Judith Wright - A Life #
Judith Wright was born in 1915, had her first poem published at 25, and her first collection appeared in 1946; she continued to write poems until she was 70 and also wrote children’s books and an autobiography, which she was still working on when she died in 2000.
Her poetry and her championing of the environment and Indigenous rights, both in her creative work and in her activism, made her an inspiring figure many years ahead of her time: for me, reading Judith Wright resonates far more with a sense of Australia than reading Henry Lawson or Banjo Paterson.
And she became a shining beacon to younger writers who grew up reading her work: Fiona Capp went on a pilgrimage to the places Wright knew and loved, and wrote a memoir in tribute, My Blood’s Country.
Capp also unearthed a secret love affair. For 25 years, Wright and political guru H.C. “Nugget” Coombs had been partners, but did not reveal their relationship because Coombs didn’t want to put his wife through the strain of divorce. And more controversy surfaced only last year, when Georgina Arnott’s new biography, The Unknown Judith Wright, disturbed some skeletons in the ancestral cupboard.
Wright had written a two-book history of her wealthy pastoral family, the Wyndhams, which described them as “figures of serene achievement”. But Arnott revealed they probably dispossessed the Aboriginal inhabitants of the land where they settled in 1828 and may have taken part in their murder.

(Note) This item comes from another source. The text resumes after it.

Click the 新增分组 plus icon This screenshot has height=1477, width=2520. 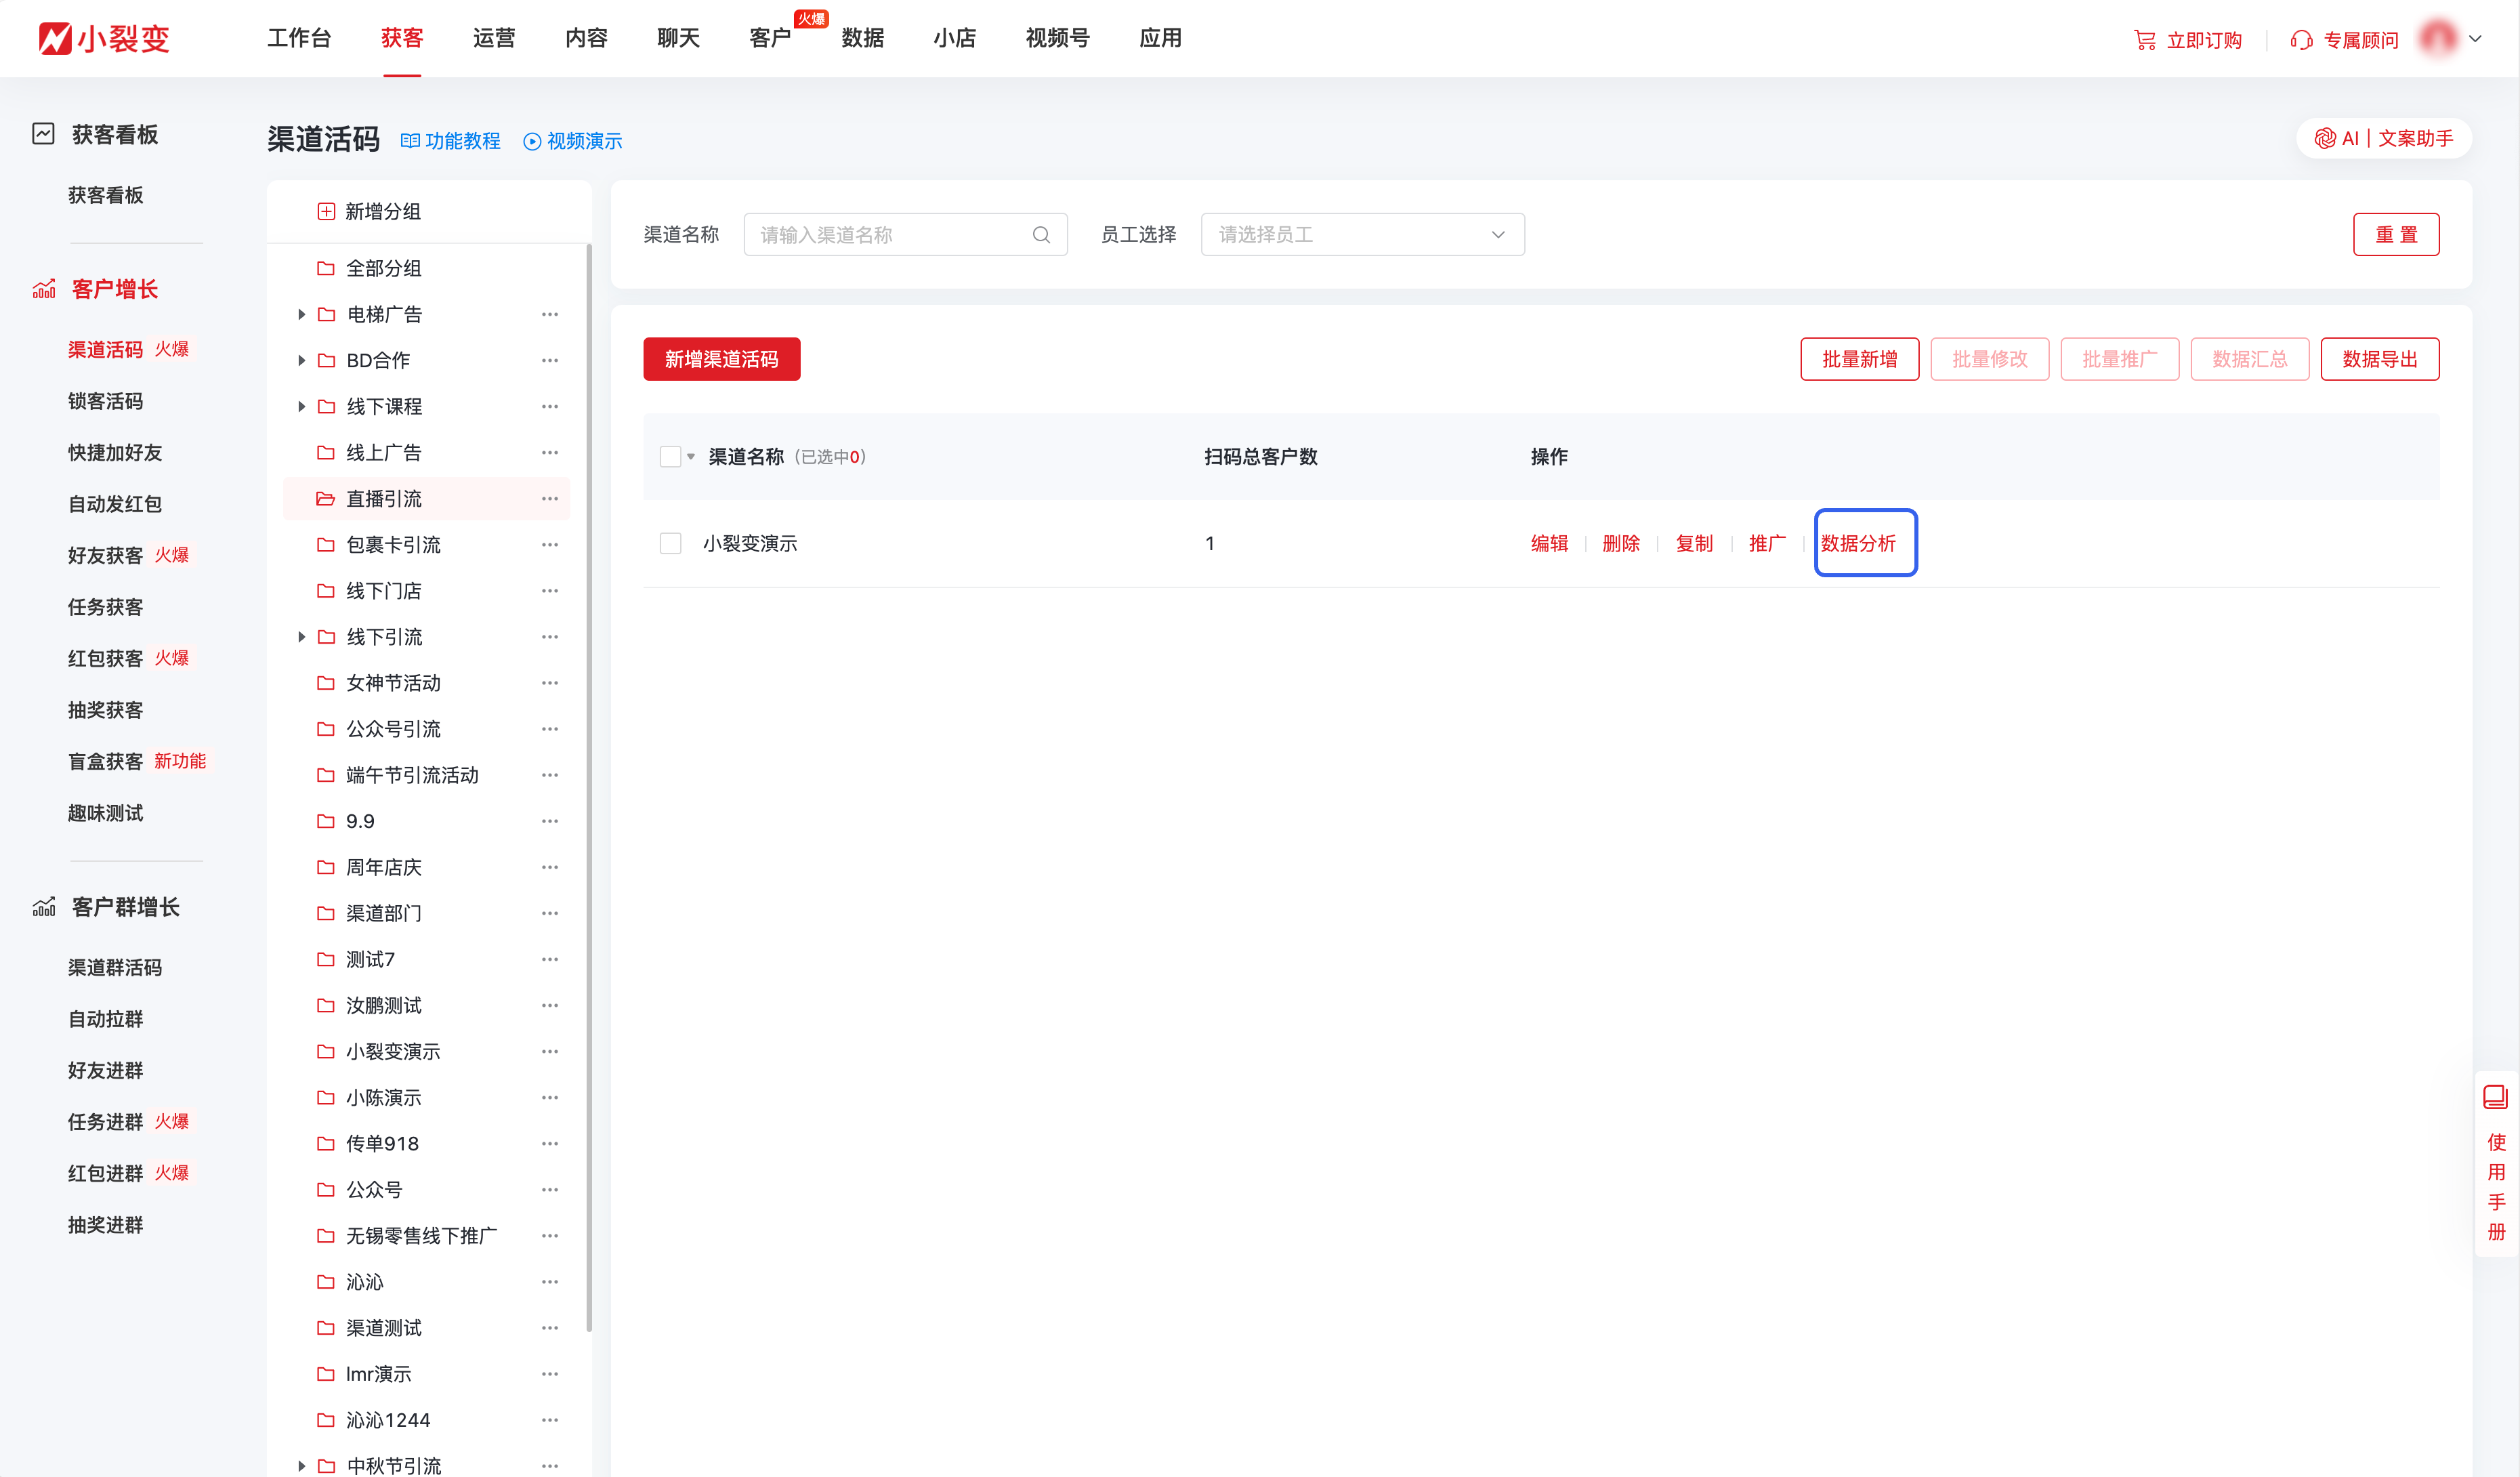325,211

Moreover, Arnott contended, Wright could have found evidence of such violence in her research.
Did this damage the saintly Judith Wright image? Possibly it just brought things back to earth and helped us to see her as irrevocably a woman of her times. Kevin Brophy examined the book’s allegations in an article for The Conversation, and concluded, “If it makes Judith Wright a more deeply human and humanly flawed presence for us, it’s a book to be grateful for”.
I’m sad that Wright never won the Nobel, although she certainly had plenty of Australian accolades. But then for women of her era it was an almost unheard-of honour. Of the 114 laureates, only 14 have been women, beginning with Selma Lagerlof in 1909. The most recent winner was Svetlana Alexievich in 2015.
But what a legacy Wright has left us, and what power her poetry still unleashes. As fellow poet Mark O’Connor has said, her environmental poems “are today stopping more bulldozers than any environmental activists”.